O Papel do Diálogo Institucional nas Eleições de 2026
João Sabino, diretor de políticas públicas do iFood, destacou que o momento político atual é crucial para moldar o cenário eleitoral de 2026. Em uma entrevista à TMC, realizada durante um painel do Instituto Esfera em São Paulo, Sabino enfatizou a relevância de eventos que reúnem líderes partidários e representantes do setor produtivo.
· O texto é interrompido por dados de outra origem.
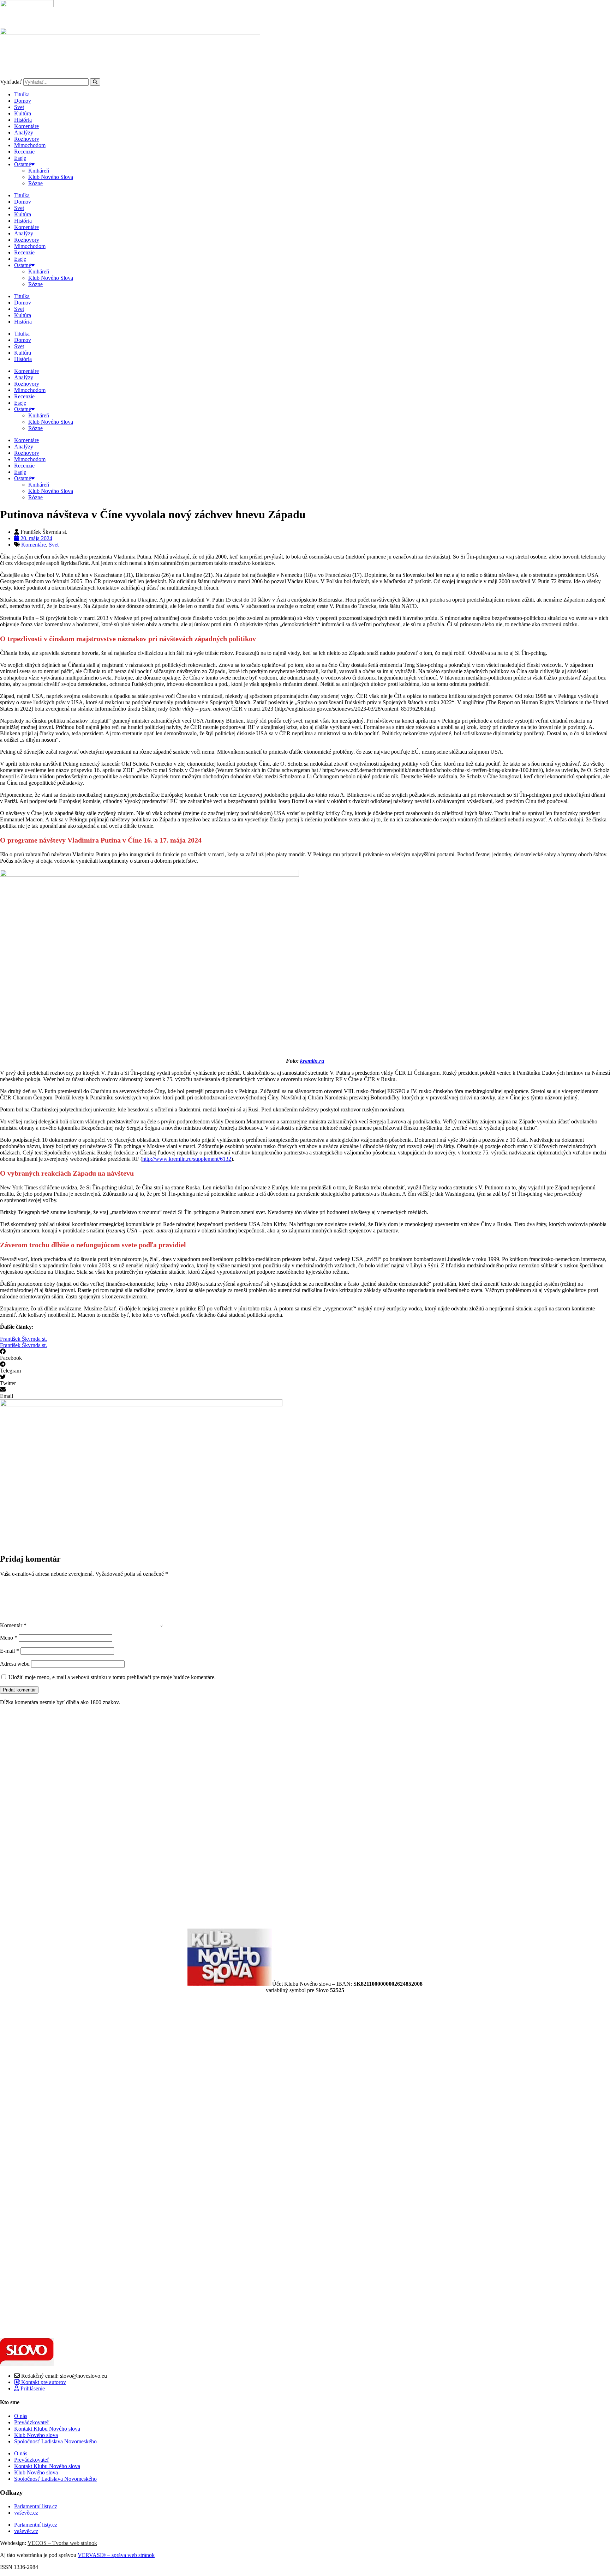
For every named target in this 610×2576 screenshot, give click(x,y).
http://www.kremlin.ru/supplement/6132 (186, 1159)
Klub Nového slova (36, 2435)
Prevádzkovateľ (31, 2422)
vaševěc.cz (26, 2513)
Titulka (22, 94)
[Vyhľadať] (95, 82)
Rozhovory (26, 139)
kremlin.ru (312, 1061)
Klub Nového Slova (50, 177)
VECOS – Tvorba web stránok (62, 2543)
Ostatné (22, 164)
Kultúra (22, 113)
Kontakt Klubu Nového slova (47, 2429)
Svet (19, 107)
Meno (8, 1638)
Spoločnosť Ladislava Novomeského (55, 2441)
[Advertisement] (212, 1817)
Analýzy (23, 132)
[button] (305, 1355)
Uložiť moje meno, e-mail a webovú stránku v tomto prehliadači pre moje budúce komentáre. (112, 1677)
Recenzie (24, 152)
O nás (20, 2416)
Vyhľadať (11, 82)
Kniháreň (38, 171)
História (23, 120)
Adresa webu (15, 1664)
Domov (22, 101)
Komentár (13, 1625)
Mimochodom (30, 145)
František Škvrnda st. (23, 1339)
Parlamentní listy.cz (35, 2506)
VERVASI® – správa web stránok (116, 2555)
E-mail (9, 1651)
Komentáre (26, 126)
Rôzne (35, 183)
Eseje (20, 158)
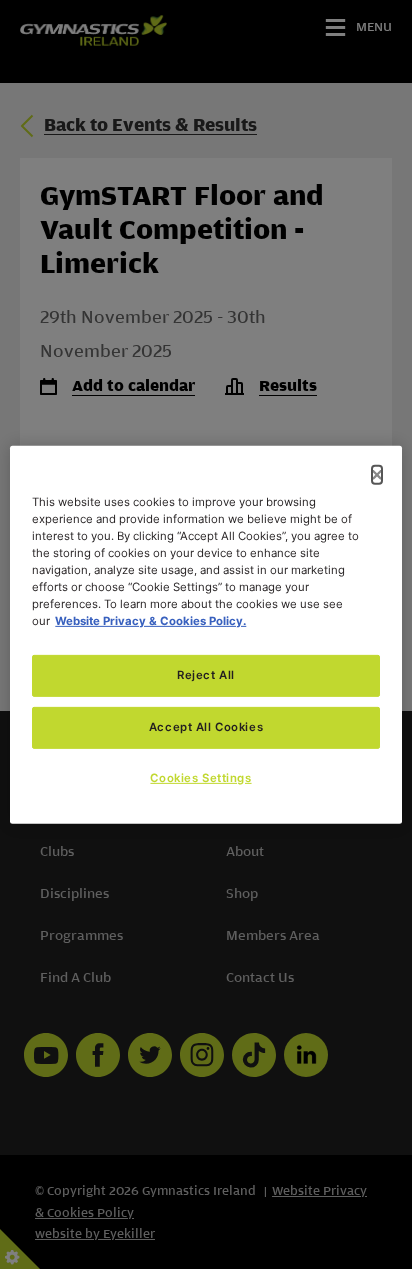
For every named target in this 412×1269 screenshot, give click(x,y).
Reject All (206, 675)
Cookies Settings (200, 778)
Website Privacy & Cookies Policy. (150, 621)
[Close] (377, 474)
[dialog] (205, 634)
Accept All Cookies (206, 727)
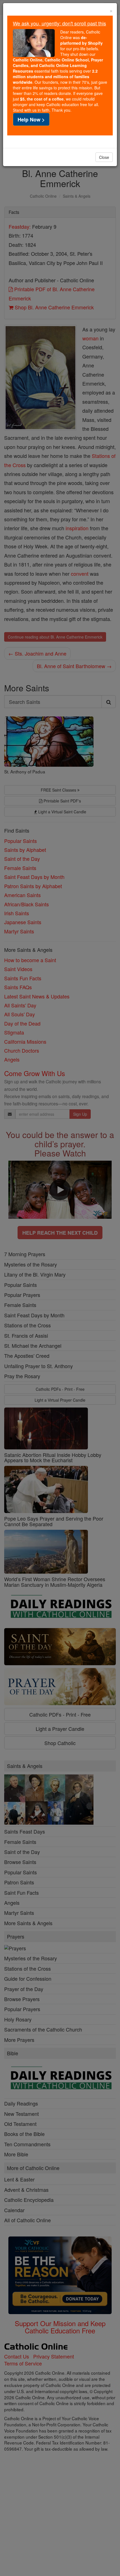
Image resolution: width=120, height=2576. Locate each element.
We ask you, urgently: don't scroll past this (59, 23)
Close (104, 157)
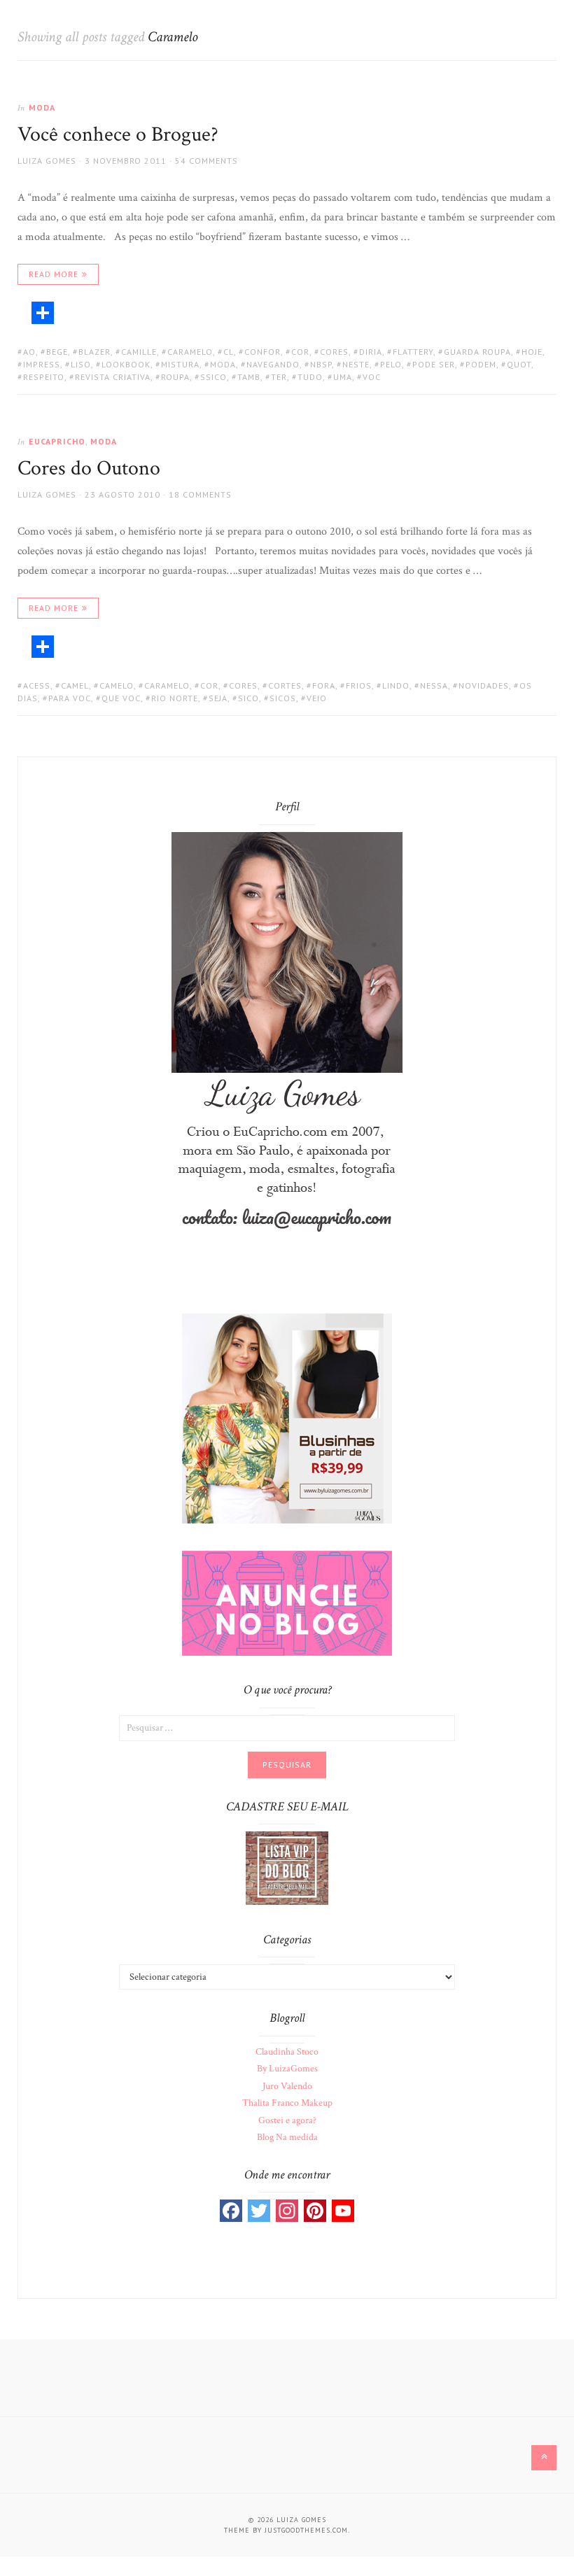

O evento, que ocorreu na última segunda-feira (23/02), contou com a participação dos presidentes dos partidos PL e União Brasil, respectivamente Valdemar Costa Neto e Antônio Rueda. Durante o encontro, foram debatidos os cenários político e econômico em relação às eleições gerais que se aproximam.
De acordo com Sabino, o timing do encontro é estratégico, uma vez que março marca a fase de fechamento da janela de migração partidária, permitindo que parlamentares troquem de legenda. Neste período, as candidaturas e alianças começam a se consolidar, mesmo que ainda não sejam formalizadas publicamente. “O tabuleiro já começa a ser definido agora. Quando você vê quem são as chapas e onde estão as articulações, já é possível ter um prognóstico do que será a eleição”, afirmou.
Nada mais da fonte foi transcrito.